Larry De Shon
About Larry D. De Shon
Independent director of The Hartford (HIG) since 2020; age 65. Former President, CEO and COO of Avis Budget Group and long-tenured United Airlines executive, with deep operating, digital transformation and global leadership experience. Current HIG committee roles: Audit (member), Finance, Investment and Risk Management Committee (FIRMCo) Chair (since 2023), and Nominating & Corporate Governance (member) .
Past Roles
| Organization | Role | Tenure | Committees/Impact |
|---|---|---|---|
| Avis Budget Group, Inc. | President (2017–2019); CEO & COO (2016–2019); President & COO (Oct 2015–Dec 2015); President, International (2011–Oct 2015); EVP, Operations (2006–2011) | 2006–2019 | Led end-to-end digital rental experience, cloud migration, built connected car fleet; global oversight across EMEA, Asia, Australia/NZ . |
| UAL Corporation (United Airlines) | Senior VP roles in marketing, on-board service, global airport operations (positions of increasing responsibility) | 1978–2006 | Led 23,000 employees in 29 countries; extensive international and operational leadership . |
External Roles
| Organization | Role | Tenure | Notes |
|---|---|---|---|
| United Rentals, Inc. | Director | 2021–present | Current public company directorship . |
| Air New Zealand | Director | 2020–present | Current public company directorship . |
Board Governance
| Committee | Role | Meetings in 2024 | Scope |
|---|---|---|---|
| Audit | Member | 9 | Financial reporting integrity; internal control; external auditor; operational risk & cybersecurity; compliance. All members deemed “financially literate” and “audit committee financial experts” . |
| FIRMCo (Finance, Investment & Risk Management) | Chair | 5 | Enterprise risk appetite; insurance, market, liquidity & capital risks; financial/investment guidelines; macro outlook; cyber-related emerging risks . |
| Nominating & Corporate Governance | Member | 5 | Board composition and refreshment; governance policies; sustainability governance; political engagement oversight . |
- Independence: Board determined all directors other than the CEO are independent; De Shon is independent .

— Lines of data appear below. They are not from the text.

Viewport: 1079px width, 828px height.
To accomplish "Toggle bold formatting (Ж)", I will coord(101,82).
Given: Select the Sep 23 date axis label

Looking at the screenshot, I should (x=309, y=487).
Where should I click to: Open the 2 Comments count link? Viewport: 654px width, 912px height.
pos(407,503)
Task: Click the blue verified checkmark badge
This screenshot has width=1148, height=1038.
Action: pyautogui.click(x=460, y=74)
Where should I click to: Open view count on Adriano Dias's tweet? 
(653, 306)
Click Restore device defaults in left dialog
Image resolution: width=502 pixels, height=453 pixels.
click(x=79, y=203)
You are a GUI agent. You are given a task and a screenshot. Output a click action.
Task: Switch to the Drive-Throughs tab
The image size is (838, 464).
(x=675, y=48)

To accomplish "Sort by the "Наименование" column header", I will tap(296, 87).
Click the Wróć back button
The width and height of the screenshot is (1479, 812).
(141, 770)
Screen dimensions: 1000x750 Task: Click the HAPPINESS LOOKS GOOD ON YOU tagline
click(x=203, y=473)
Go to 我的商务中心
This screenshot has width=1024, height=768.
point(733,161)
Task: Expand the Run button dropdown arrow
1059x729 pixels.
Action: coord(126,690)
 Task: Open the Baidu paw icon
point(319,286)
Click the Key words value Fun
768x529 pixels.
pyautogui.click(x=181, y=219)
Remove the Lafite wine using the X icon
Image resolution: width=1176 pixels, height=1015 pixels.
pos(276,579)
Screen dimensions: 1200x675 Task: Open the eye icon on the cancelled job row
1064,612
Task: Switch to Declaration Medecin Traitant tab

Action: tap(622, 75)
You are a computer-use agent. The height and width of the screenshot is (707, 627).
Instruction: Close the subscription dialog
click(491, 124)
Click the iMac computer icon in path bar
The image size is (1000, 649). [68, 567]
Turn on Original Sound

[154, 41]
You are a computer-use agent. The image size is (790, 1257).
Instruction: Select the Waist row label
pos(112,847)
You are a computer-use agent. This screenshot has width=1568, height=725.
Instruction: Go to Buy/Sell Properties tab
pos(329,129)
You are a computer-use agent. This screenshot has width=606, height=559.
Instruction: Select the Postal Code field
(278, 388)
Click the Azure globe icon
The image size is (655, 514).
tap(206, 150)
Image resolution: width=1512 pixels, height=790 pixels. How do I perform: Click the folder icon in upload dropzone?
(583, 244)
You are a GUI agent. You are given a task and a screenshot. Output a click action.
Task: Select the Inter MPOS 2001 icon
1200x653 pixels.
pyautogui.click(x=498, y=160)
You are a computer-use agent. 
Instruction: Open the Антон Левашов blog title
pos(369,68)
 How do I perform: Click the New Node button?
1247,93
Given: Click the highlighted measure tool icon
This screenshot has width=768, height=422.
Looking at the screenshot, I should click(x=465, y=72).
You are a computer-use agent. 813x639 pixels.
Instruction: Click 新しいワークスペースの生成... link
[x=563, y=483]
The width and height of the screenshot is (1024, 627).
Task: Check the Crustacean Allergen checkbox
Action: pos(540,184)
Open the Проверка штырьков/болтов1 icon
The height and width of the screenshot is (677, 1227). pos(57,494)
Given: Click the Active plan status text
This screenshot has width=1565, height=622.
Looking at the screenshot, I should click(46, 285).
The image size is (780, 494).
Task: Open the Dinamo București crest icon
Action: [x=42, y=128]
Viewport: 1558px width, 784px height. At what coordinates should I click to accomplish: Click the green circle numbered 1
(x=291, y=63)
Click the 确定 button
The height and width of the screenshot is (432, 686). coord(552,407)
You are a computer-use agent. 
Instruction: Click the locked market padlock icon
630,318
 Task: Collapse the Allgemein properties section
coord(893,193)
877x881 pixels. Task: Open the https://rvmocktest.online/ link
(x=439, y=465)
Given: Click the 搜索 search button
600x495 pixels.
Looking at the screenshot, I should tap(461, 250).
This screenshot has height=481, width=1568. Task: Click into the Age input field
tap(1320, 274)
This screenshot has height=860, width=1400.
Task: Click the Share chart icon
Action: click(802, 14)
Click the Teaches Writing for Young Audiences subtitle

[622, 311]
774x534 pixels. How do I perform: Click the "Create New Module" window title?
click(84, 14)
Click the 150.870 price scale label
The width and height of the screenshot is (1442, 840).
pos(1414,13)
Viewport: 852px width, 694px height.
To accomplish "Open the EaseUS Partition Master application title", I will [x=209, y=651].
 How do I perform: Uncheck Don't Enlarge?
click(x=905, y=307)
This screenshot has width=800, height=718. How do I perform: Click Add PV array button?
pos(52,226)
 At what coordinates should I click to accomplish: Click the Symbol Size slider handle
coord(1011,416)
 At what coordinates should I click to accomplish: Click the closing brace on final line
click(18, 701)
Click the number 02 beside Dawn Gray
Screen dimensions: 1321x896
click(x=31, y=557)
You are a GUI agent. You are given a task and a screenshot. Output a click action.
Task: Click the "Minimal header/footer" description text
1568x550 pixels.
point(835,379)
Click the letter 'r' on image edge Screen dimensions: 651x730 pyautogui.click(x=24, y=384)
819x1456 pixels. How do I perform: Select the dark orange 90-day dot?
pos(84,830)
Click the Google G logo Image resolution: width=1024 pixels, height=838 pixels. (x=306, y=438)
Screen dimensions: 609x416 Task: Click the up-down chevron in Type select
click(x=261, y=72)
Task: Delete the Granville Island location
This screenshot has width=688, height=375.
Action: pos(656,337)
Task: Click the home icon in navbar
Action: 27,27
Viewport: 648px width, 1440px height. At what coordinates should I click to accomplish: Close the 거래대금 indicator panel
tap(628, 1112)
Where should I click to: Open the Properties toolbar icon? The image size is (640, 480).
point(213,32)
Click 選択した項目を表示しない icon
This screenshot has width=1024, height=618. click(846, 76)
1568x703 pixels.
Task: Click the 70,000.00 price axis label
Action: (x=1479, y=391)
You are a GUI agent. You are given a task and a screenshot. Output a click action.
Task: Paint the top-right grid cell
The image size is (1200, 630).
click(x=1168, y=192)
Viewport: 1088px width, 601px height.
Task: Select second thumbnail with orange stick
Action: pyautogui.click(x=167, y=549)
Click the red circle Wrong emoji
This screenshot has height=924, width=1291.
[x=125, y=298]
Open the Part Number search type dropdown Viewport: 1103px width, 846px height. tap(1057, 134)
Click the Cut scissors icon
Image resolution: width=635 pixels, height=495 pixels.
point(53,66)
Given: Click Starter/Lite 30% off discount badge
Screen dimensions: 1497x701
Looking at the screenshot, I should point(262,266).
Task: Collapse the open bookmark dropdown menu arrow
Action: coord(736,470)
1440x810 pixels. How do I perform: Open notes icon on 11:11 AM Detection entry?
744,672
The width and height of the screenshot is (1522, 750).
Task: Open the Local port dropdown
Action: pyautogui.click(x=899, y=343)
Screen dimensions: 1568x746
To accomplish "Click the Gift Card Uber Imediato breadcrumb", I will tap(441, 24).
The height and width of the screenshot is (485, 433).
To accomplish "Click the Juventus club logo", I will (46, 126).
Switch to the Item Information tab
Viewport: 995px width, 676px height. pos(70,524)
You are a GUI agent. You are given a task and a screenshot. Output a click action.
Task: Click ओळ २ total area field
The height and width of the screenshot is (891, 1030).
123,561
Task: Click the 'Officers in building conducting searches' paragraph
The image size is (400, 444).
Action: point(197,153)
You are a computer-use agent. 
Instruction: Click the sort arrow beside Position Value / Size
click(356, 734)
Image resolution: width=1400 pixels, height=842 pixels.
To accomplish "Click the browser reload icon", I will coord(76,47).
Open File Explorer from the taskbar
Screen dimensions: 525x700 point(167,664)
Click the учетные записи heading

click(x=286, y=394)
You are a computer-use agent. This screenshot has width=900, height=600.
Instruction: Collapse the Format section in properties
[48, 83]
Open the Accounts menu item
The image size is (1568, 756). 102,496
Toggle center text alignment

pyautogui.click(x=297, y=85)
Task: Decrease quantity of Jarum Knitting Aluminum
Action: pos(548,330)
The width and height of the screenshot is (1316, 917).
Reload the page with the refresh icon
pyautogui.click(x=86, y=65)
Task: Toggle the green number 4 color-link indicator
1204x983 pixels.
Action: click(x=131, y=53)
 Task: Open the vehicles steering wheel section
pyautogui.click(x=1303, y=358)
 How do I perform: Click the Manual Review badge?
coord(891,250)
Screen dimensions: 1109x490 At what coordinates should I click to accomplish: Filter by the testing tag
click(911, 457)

- Attendance: Board met 6 times; each director attended ≥75% of aggregate board and committee meetings; all directors attended the May 15, 2024 annual meeting .
- Executive sessions: Non-management directors held six executive sessions in 2024 without the CEO/Chairman present .
Fixed Compensation
| Component | Amount | Period/Detail |
|---|---|---|
| Annual Cash Retainer | $115,000 | 2024–2025 Board service year (May 15, 2024 to May 21, 2025); increased from $110,000 effective for this year . |
| FIRMCo Chair Retainer | $35,000 | Committee chair fees . |
| Fees Earned in Cash (2024) | $150,000 | Matches retainer + chair fee . |
| All Other Compensation (2024) | $2,159 | Includes director insurance benefits ($100,000 life; $750,000 AD&D/total disability) and reimbursements . |
| Total Director Compensation (2024) | $342,159 | Cash + equity + other . |
Performance Compensation
| Equity Element | Key Terms | 2024 Grant Details |
|---|---|---|
| Restricted Stock Units (RSUs) | Annual grant; non-transferable; dividend equivalents credited; vest and distribute at end of Board service year unless deferred; automatic vesting on retirement per guidelines, death, total disability, certain consented resignations, or change of control . | Grant value: $190,000; grant date: July 29, 2024; units: 1,733; scheduled vest/distribution: May 21, 2025 (unless deferred) . |
- Trading/hedging restrictions: Insider trading policy prohibits hedging, monetization, derivative and similar transactions, margin accounts or pledging by directors; trades only in approved windows or via Rule 10b5-1 plans .
Other Directorships & Interlocks
| Company | Role | Potential Interlock/Conflict Notes |
|---|---|---|
| United Rentals, Inc. | Director | No related-party transactions reported by HIG in 2024; Board pre-approval required for directors joining for-profit boards . |
| Air New Zealand | Director | No related-party transactions reported by HIG in 2024 . |
- Overboarding policy: HIG lowered the non-CEO director threshold from four boards (in addition to HIG) to three; historical guideline limited total to four including HIG for non-CEOs. De Shon sits on three (HIG, UR, ANZ), within policy .
Expertise & Qualifications
- Digital/Technology transformation: Led end-to-end digital rental experience, cloud migration, connected fleet at Avis; brings relevant digital and data/AI perspective to HIG’s innovation agenda .
- Global operations and human capital leadership: Managed large-scale, international organizations (23,000 employees in 29 countries) .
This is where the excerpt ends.